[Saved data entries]
————

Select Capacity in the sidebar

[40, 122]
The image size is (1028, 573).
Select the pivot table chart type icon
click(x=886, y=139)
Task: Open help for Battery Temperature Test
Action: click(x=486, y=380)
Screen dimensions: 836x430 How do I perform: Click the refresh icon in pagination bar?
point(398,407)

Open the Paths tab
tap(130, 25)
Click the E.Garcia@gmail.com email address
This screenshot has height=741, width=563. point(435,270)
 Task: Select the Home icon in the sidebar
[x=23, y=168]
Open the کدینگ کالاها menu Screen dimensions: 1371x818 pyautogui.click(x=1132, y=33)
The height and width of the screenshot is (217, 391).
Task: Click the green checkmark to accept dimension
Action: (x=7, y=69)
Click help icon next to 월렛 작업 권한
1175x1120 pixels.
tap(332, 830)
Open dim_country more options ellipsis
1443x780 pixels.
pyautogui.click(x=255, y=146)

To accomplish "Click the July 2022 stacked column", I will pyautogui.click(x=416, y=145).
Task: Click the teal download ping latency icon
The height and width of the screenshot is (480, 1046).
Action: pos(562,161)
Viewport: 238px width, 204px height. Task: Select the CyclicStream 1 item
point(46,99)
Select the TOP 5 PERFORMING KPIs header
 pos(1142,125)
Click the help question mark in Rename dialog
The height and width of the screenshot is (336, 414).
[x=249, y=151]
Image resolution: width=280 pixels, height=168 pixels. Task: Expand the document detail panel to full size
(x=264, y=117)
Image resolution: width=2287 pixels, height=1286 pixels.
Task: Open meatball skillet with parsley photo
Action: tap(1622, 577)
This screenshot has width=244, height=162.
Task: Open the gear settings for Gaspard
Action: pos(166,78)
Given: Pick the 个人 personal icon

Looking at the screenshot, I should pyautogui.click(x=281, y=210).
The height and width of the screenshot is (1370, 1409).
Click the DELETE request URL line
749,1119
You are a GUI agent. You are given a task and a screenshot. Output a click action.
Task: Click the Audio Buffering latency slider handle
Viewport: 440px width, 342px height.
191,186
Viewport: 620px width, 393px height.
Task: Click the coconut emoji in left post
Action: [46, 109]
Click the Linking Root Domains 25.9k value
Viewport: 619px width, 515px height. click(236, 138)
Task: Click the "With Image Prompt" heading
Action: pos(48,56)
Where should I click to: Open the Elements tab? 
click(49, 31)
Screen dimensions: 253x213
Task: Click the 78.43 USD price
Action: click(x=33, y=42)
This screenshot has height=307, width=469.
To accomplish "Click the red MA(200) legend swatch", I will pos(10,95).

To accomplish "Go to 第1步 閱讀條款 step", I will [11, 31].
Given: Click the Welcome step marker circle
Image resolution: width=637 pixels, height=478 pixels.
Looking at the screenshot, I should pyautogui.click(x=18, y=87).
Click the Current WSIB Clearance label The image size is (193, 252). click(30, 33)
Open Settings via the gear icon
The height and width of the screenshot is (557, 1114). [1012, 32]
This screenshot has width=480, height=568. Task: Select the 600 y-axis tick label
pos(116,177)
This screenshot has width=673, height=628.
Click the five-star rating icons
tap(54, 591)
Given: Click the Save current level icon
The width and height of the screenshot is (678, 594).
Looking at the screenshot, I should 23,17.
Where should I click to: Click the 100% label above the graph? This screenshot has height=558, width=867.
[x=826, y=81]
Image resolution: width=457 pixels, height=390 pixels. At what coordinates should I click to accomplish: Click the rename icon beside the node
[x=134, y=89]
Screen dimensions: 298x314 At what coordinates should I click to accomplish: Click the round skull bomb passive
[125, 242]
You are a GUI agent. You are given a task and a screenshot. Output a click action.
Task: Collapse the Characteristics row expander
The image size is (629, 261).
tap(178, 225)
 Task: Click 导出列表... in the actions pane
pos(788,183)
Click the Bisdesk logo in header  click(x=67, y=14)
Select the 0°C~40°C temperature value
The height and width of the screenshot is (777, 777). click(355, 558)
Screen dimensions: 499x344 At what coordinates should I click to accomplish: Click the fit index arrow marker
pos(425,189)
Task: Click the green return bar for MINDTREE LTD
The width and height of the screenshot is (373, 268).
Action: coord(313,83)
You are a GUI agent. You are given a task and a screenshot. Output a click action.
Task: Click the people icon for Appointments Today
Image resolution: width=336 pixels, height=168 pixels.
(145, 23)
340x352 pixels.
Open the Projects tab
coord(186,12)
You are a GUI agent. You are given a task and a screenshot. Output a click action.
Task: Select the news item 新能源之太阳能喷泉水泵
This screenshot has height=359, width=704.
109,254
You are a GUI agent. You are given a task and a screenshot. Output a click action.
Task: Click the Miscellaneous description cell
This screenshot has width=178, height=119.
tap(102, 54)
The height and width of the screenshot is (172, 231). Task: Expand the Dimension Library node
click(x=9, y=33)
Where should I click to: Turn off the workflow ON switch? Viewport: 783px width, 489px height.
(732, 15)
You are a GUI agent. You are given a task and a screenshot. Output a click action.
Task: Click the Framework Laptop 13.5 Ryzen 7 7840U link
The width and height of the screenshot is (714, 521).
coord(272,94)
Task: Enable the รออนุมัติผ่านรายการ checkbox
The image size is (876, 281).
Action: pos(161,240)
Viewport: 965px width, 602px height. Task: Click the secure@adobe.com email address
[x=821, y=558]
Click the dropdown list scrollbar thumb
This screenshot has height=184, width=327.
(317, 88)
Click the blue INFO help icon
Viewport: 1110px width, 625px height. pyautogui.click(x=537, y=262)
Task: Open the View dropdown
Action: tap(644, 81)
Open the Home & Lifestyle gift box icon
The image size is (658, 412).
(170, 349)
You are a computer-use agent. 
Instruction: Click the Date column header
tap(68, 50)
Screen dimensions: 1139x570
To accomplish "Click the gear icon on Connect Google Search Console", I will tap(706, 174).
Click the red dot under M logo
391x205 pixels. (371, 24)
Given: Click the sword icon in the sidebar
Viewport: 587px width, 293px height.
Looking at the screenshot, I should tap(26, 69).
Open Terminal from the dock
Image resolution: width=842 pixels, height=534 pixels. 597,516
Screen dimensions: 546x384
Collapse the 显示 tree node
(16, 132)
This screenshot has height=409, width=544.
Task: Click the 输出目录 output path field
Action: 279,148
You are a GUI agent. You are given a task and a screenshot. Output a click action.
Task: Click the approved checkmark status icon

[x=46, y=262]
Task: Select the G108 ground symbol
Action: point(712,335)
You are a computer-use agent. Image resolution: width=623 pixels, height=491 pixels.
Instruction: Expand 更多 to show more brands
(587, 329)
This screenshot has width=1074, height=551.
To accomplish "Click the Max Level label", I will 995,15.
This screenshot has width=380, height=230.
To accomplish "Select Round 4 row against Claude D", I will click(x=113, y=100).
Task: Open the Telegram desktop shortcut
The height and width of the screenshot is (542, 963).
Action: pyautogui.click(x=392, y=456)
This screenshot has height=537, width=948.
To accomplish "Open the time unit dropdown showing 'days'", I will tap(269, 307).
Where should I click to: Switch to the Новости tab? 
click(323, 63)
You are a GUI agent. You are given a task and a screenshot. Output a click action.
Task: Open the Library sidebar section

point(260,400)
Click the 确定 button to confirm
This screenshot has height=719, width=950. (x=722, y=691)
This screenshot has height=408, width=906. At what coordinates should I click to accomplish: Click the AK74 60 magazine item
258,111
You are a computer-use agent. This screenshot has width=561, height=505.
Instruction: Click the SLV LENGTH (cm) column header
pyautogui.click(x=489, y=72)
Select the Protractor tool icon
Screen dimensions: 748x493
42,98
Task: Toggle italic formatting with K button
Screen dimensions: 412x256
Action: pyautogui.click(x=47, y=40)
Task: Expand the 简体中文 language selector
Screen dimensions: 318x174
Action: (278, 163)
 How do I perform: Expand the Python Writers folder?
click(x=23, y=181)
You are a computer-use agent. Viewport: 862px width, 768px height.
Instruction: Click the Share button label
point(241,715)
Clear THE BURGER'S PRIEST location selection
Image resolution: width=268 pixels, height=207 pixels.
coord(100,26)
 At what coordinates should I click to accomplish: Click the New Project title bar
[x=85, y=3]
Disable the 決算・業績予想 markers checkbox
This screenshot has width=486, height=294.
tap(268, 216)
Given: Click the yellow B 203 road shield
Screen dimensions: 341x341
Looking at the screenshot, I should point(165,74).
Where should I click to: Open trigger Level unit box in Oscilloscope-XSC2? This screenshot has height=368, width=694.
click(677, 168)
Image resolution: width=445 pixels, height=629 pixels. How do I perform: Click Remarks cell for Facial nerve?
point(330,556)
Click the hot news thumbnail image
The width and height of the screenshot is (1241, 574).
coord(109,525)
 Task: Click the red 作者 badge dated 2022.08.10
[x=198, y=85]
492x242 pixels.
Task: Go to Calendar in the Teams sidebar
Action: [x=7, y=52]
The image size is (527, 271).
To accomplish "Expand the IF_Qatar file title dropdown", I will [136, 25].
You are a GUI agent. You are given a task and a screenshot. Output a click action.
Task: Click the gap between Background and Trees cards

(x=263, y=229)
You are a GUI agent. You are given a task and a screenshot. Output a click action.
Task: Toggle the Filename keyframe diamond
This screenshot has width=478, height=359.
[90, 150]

————

Task statement:
Your answer must be the line holding "Given: Click the yellow B 203 road shield" and every later line of the entries above, written out exactly, and nothing else.

Exercise output:
Given: Click the yellow B 203 road shield
Screen dimensions: 341x341
Looking at the screenshot, I should point(165,74).
Where should I click to: Open trigger Level unit box in Oscilloscope-XSC2? This screenshot has height=368, width=694.
click(677, 168)
Image resolution: width=445 pixels, height=629 pixels. How do I perform: Click Remarks cell for Facial nerve?
point(330,556)
Click the hot news thumbnail image
The width and height of the screenshot is (1241, 574).
coord(109,525)
 Task: Click the red 作者 badge dated 2022.08.10
[x=198, y=85]
492x242 pixels.
Task: Go to Calendar in the Teams sidebar
Action: [x=7, y=52]
The image size is (527, 271).
To accomplish "Expand the IF_Qatar file title dropdown", I will [136, 25].
You are a GUI agent. You are given a task and a screenshot. Output a click action.
Task: Click the gap between Background and Trees cards

(x=263, y=229)
You are a GUI agent. You are given a task and a screenshot. Output a click action.
Task: Toggle the Filename keyframe diamond
This screenshot has width=478, height=359.
[90, 150]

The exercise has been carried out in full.